Dataset records:
__________________________________________________

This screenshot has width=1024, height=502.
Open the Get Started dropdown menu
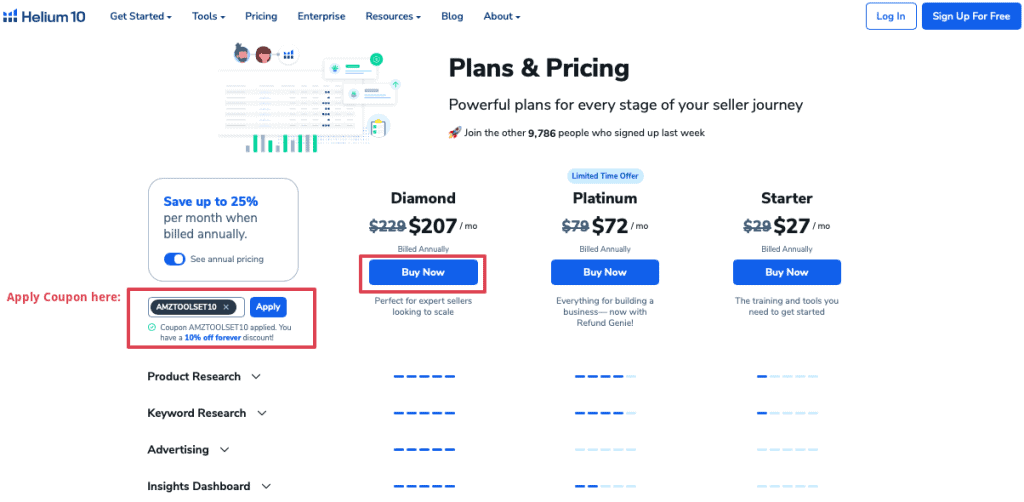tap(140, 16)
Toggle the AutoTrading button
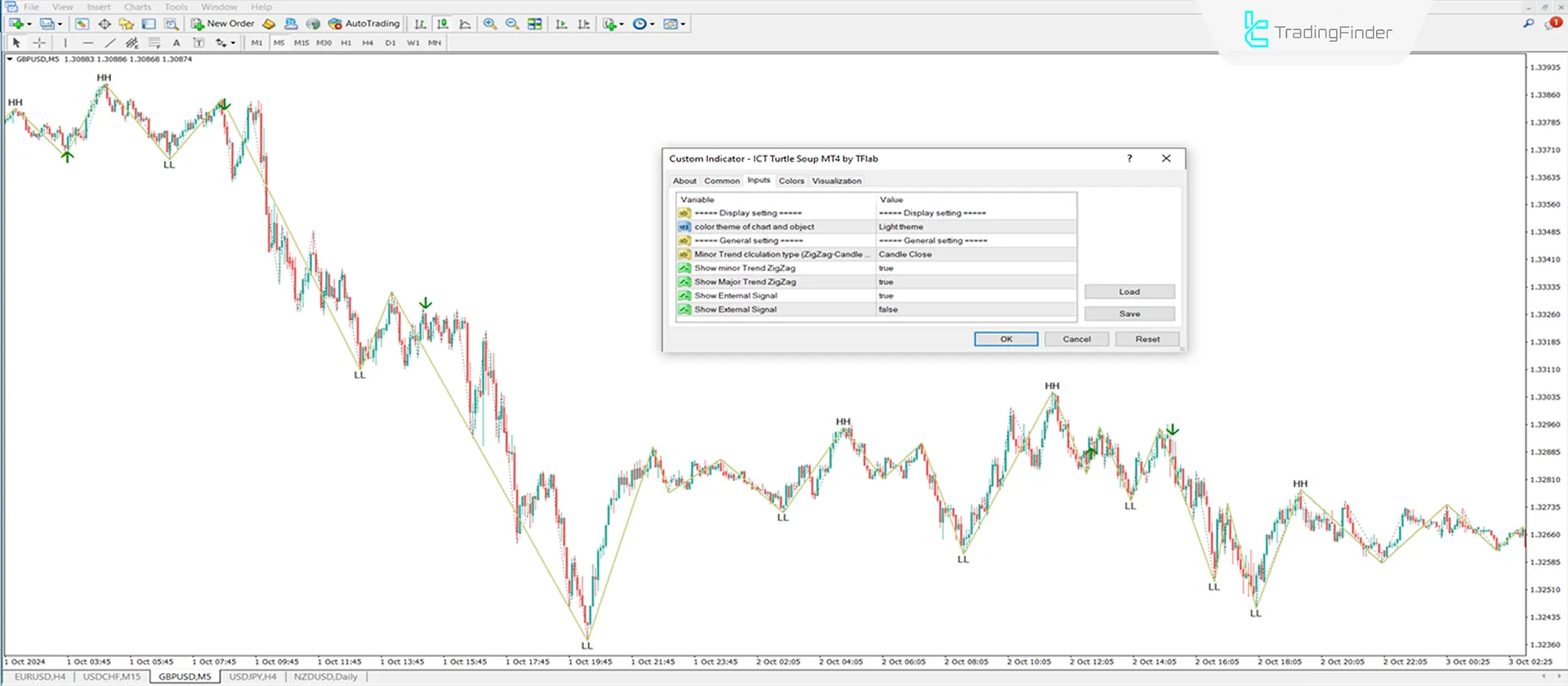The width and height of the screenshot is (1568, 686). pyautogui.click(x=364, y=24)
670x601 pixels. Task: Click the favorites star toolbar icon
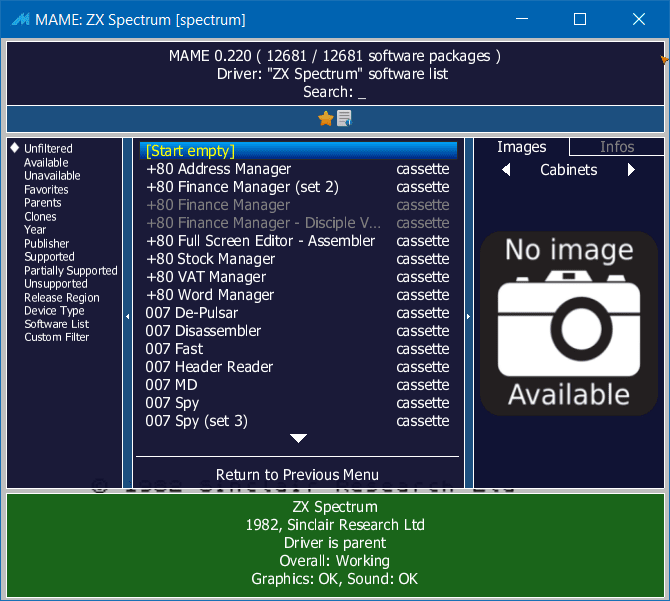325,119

__________________________________________________

In your copy, repeat each record exactly and include no pictures.

Reply:
This screenshot has width=1024, height=502.
Open the Get Started dropdown menu
tap(140, 16)
Toggle the AutoTrading button
The width and height of the screenshot is (1568, 686). pyautogui.click(x=364, y=24)
670x601 pixels. Task: Click the favorites star toolbar icon
325,119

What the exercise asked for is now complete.